“Now, where was I…?” Jon Stewart said wryly at the start of his hotly-anticipated return to The Daily Show nearly a decade after passing the torch to Trevor Noah back in 2015. He briefly riffed on the Super Bowl—and right-wing conspiracy theories that it was fixed by Travis Kelce and Taylor Swift (“It’s almost like the right’s ridiculous obsession with politicizing every aspect of American life ruins everything”)—before diving headfirst into the nine-month countdown to the 2024 election.
Stewart entered his new late-night age by talking the advanced numbers Joe Biden, age 81, and Donald Trump, age 77, are pulling. “What the fuck are we doing here, people?” he asked at one point, theorizing that “Indecision 2024: Electile Dysfunction,” and “Indecision 2024: Antiques Roadshow” would be apt branding for the candidates’ second showdown.
The host, who will sit behind the desk on Mondays before the show’s correspondents emcee the rest of the week, found equal opportunity for criticism.

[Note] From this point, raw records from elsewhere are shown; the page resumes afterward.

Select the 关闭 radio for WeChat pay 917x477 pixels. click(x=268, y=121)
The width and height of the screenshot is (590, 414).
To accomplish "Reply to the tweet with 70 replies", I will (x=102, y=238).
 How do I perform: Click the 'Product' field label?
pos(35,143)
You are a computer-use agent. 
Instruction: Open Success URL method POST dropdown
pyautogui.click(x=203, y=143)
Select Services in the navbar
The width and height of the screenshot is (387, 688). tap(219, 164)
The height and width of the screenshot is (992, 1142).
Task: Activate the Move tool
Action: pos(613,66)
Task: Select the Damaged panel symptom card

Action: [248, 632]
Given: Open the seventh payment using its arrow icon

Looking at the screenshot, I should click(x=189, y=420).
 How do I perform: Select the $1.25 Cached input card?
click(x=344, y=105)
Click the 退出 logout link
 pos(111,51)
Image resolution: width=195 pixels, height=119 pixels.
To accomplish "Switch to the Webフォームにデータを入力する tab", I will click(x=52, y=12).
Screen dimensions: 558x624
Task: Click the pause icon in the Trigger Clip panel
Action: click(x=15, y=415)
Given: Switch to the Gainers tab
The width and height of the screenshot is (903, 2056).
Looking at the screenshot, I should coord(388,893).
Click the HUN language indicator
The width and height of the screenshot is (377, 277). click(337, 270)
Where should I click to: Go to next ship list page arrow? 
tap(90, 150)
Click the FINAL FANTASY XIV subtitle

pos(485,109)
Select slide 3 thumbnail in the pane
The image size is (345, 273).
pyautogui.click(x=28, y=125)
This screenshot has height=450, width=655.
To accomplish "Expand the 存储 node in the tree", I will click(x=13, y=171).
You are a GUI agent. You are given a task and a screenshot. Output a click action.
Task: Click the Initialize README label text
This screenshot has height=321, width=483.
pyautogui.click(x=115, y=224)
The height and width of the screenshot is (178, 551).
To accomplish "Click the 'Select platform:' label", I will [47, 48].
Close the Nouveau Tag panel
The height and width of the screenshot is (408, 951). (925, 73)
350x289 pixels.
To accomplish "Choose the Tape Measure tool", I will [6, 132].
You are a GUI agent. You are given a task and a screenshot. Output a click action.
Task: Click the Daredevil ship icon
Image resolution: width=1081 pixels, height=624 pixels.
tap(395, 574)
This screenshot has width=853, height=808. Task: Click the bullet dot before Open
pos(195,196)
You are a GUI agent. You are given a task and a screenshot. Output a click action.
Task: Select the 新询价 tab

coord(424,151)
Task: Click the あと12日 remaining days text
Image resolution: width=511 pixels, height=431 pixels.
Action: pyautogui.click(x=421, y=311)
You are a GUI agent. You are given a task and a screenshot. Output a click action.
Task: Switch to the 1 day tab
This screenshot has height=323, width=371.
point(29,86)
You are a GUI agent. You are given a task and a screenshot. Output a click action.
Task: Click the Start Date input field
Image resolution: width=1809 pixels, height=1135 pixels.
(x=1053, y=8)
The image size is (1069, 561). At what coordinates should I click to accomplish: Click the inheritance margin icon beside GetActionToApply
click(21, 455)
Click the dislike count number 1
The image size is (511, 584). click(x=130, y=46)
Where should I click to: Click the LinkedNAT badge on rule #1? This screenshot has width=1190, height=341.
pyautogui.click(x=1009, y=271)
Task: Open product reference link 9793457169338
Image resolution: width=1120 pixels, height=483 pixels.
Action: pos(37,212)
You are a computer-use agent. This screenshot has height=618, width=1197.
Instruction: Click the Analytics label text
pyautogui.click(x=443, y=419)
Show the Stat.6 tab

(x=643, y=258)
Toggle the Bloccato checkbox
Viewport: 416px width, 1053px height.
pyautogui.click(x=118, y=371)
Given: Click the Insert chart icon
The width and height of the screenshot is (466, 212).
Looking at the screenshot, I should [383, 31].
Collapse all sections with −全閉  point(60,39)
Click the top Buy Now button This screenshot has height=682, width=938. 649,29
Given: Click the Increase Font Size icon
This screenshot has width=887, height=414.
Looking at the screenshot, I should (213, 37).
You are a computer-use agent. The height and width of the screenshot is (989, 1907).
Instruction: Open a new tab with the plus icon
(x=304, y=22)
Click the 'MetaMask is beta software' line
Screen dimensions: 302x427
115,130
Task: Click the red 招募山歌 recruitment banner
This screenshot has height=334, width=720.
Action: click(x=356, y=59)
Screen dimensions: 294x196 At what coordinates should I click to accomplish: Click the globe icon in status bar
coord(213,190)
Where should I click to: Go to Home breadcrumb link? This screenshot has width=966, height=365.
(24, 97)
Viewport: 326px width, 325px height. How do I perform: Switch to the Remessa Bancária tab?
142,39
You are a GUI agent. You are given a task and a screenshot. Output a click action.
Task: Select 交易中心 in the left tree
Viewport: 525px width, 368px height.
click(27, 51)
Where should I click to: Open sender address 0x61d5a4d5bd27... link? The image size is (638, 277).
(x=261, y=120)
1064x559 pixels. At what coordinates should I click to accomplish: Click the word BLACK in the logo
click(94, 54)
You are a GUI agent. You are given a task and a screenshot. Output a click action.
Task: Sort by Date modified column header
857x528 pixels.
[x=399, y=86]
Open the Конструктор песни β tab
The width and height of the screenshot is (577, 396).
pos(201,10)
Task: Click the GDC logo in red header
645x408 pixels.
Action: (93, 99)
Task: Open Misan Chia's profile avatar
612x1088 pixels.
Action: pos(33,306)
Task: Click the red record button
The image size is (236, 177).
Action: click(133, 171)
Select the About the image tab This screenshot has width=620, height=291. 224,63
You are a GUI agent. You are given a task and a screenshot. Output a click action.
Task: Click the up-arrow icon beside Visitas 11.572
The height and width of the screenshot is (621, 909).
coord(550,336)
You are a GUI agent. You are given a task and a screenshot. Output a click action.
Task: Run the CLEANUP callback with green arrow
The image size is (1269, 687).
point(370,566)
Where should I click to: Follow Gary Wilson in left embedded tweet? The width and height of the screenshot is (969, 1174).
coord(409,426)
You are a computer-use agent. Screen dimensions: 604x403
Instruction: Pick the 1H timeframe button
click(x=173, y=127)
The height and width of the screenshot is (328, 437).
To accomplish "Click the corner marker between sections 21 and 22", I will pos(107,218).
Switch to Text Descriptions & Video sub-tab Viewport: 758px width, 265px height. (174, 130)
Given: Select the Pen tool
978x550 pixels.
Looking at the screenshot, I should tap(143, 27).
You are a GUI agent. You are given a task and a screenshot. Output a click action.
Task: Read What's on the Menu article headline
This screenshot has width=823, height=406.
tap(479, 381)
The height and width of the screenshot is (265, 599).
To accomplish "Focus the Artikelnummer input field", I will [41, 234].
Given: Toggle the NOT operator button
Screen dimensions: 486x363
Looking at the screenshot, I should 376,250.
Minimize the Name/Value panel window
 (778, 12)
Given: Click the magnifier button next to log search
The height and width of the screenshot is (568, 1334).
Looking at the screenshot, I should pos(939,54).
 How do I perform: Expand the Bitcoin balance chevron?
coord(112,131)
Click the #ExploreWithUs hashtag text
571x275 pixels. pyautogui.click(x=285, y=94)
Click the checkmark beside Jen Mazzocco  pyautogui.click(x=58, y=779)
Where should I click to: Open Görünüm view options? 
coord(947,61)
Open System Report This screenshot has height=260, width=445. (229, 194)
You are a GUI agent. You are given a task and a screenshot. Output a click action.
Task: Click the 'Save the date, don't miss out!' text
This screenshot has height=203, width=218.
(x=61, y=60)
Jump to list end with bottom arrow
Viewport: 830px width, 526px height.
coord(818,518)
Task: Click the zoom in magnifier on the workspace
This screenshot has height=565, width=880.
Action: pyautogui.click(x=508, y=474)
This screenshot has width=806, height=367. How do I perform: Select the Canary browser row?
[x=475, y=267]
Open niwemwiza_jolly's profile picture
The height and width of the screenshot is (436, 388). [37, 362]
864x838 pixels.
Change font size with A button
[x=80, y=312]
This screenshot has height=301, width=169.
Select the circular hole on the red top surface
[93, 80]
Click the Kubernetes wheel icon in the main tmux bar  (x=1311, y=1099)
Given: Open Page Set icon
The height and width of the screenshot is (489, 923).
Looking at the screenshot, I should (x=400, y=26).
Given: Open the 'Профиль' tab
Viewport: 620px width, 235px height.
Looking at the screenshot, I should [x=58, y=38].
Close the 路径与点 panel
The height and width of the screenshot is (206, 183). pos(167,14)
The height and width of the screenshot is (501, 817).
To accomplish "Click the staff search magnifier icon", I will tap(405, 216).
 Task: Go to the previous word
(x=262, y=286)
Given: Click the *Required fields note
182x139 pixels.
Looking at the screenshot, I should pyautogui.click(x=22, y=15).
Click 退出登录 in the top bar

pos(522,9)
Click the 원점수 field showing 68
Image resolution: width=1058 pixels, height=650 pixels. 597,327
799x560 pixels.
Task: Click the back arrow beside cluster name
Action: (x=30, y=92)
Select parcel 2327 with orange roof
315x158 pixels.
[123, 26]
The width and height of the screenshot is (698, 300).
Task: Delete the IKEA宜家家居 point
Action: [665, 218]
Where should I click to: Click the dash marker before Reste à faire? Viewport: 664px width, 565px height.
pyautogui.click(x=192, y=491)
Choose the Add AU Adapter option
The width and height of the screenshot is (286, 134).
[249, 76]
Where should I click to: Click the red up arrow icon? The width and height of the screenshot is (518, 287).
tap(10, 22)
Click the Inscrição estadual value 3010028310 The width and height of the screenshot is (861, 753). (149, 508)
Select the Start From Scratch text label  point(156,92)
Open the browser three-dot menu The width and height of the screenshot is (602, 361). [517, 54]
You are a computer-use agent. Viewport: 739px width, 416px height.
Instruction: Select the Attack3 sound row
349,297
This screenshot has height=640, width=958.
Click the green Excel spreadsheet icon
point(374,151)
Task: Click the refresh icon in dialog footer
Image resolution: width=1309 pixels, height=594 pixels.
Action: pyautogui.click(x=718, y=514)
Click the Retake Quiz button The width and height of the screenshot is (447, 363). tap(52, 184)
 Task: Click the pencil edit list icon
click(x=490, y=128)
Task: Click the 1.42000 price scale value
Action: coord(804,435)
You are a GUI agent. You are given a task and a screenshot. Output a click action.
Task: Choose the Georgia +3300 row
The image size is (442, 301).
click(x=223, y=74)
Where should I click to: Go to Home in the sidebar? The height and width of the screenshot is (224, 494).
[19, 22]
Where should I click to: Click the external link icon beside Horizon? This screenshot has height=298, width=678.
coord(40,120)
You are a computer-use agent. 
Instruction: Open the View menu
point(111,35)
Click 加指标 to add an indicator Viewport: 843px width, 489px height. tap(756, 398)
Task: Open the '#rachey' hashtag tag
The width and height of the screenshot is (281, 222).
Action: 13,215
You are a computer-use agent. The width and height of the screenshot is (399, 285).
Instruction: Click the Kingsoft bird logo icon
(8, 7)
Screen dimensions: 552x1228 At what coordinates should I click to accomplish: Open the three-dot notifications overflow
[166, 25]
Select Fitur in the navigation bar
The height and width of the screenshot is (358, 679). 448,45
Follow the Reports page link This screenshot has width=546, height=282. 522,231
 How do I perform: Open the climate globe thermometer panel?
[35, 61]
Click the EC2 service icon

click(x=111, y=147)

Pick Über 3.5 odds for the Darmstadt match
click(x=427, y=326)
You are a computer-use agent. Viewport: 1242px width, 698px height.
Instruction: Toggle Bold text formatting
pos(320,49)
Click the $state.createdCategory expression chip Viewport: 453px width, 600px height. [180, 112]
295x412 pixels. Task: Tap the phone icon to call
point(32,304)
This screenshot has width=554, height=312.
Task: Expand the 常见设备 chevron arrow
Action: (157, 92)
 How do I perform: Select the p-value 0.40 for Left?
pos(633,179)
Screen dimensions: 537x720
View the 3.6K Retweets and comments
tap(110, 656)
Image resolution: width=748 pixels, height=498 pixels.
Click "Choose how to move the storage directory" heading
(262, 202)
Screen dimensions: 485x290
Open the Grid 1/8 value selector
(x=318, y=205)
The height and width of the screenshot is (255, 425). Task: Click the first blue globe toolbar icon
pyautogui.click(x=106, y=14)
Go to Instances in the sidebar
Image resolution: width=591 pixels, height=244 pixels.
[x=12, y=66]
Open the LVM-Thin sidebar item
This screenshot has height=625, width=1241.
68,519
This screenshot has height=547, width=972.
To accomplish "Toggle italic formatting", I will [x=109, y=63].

Stewart acknowledged special counsel Robert Hur’s report that exonerated President Biden of mishandling classified documents while also calling him an “elderly man with a poor memory.” That was followed by clips of Trump and his family members not being able to recall basic info during various depositions. “It turns out that the leading cause of early onset dementia is being deposed,” Stewart quipped.
After playing a clip of Vice President Kamala Harris assuring that Biden is “on top of it all,” Stewart wondered: “Did anyone film that?”
The Daily Show host isn’t being ageist, he insisted during Monday’s premiere, but “human lifespanist,” he said, launching into his central concern. “These two candidates, they are both similarly challenged,” Stewart explained. “We’re not suggesting neither man is vibrant, productive or even capable. But they’re both stretching the limits of being able to handle the toughest job in the world. What’s crazy is thinking that we’re the ones, as voters, who must silence concerns and criticisms. It is the candidates’ job to assuage concerns, not the voters’ job not to mention [them].” He incredulously reiterated: “We have two candidates who are chronologically outside the norm of anyone who has run for the presidency in the history of this country — breaking the record that they set!”
Nevertheless, Stewart maintained that Biden and Trump aren’t comparable on several other key issues. “[Biden] hasn’t been indicted as many times, hasn’t had as many fraudulent businesses or been convicted in a civil trial for sexual assault or been ordered to pay defamation charges or stiffed blue collar tradesman…..” he began. And yet—“The stakes of this election don’t make Donald Trump’s opponent less subject to scrutiny. It actually makes him more subject to scrutiny. If the barbarians are at the gate, you want Conan [the Barbarian] standing on the ramparts, not chocolate chip cookie guy,” he concluded, referencing Biden’s pre-Super Bowl TikTok debut.
Later in the show, correspondents Jordan Klepper, Desi Lydic, Ronny Chieng, Michael Kosta, and Dulcé Sloan appeared for a segment about election coverage, while Stewart interviewed guest Zanny Minton Beddoes, editor in chief of The Economist. But before then, he acknowledged his own aging process to further his point about the elderly presidential candidates.
“Look at me,” Stewart said, beckoning the camera to come in closer. “Look what time hath wrought. I’m like, 20 years younger than these motherfuckers. Look at this—they wish.” The only problem with his comparison? Watching Stewart’s confident homecoming made it feel as if no time had passed at all.